=== Records to use ===
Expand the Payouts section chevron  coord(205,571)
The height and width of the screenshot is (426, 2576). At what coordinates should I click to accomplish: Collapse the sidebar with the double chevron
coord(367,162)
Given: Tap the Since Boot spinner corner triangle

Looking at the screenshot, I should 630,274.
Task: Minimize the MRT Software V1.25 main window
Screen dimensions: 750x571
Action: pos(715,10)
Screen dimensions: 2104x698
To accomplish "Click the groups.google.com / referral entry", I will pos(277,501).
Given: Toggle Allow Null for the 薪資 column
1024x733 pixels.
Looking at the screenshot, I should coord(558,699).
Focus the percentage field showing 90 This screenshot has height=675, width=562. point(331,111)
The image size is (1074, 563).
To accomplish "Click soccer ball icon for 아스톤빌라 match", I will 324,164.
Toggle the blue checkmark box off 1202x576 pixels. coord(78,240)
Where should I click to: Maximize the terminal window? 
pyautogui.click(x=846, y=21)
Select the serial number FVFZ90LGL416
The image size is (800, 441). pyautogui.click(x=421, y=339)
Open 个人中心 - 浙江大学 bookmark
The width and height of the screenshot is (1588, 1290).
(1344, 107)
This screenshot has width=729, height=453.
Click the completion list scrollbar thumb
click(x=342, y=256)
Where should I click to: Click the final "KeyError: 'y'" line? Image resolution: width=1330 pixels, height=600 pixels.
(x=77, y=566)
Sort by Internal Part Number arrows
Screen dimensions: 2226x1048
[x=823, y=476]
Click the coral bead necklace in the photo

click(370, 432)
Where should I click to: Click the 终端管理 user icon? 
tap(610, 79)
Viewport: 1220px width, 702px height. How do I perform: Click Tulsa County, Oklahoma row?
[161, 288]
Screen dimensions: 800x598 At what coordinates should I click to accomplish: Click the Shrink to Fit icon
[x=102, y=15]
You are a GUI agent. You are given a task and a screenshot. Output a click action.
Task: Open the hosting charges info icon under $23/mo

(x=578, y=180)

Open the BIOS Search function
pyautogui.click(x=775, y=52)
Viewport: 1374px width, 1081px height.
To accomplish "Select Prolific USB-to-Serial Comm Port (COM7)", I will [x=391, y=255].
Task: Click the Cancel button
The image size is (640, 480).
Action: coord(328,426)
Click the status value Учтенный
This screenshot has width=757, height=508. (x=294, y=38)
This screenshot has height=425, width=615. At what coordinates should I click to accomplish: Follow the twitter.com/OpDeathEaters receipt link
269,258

=== Task item ===
Each line above must be output exactly as it stands.

=== Response ===
Expand the Payouts section chevron  coord(205,571)
The height and width of the screenshot is (426, 2576). At what coordinates should I click to accomplish: Collapse the sidebar with the double chevron
coord(367,162)
Given: Tap the Since Boot spinner corner triangle

Looking at the screenshot, I should 630,274.
Task: Minimize the MRT Software V1.25 main window
Screen dimensions: 750x571
Action: pos(715,10)
Screen dimensions: 2104x698
To accomplish "Click the groups.google.com / referral entry", I will pos(277,501).
Given: Toggle Allow Null for the 薪資 column
1024x733 pixels.
Looking at the screenshot, I should coord(558,699).
Focus the percentage field showing 90 This screenshot has height=675, width=562. point(331,111)
The image size is (1074, 563).
To accomplish "Click soccer ball icon for 아스톤빌라 match", I will 324,164.
Toggle the blue checkmark box off 1202x576 pixels. coord(78,240)
Where should I click to: Maximize the terminal window? 
pyautogui.click(x=846, y=21)
Select the serial number FVFZ90LGL416
The image size is (800, 441). pyautogui.click(x=421, y=339)
Open 个人中心 - 浙江大学 bookmark
The width and height of the screenshot is (1588, 1290).
(1344, 107)
This screenshot has width=729, height=453.
Click the completion list scrollbar thumb
click(x=342, y=256)
Where should I click to: Click the final "KeyError: 'y'" line? Image resolution: width=1330 pixels, height=600 pixels.
(x=77, y=566)
Sort by Internal Part Number arrows
Screen dimensions: 2226x1048
[x=823, y=476]
Click the coral bead necklace in the photo

click(370, 432)
Where should I click to: Click the 终端管理 user icon? 
tap(610, 79)
Viewport: 1220px width, 702px height. How do I perform: Click Tulsa County, Oklahoma row?
[161, 288]
Screen dimensions: 800x598 At what coordinates should I click to accomplish: Click the Shrink to Fit icon
[x=102, y=15]
You are a GUI agent. You are given a task and a screenshot. Output a click action.
Task: Open the hosting charges info icon under $23/mo

(x=578, y=180)

Open the BIOS Search function
pyautogui.click(x=775, y=52)
Viewport: 1374px width, 1081px height.
To accomplish "Select Prolific USB-to-Serial Comm Port (COM7)", I will [x=391, y=255].
Task: Click the Cancel button
The image size is (640, 480).
Action: coord(328,426)
Click the status value Учтенный
This screenshot has width=757, height=508. (x=294, y=38)
This screenshot has height=425, width=615. At what coordinates should I click to accomplish: Follow the twitter.com/OpDeathEaters receipt link
269,258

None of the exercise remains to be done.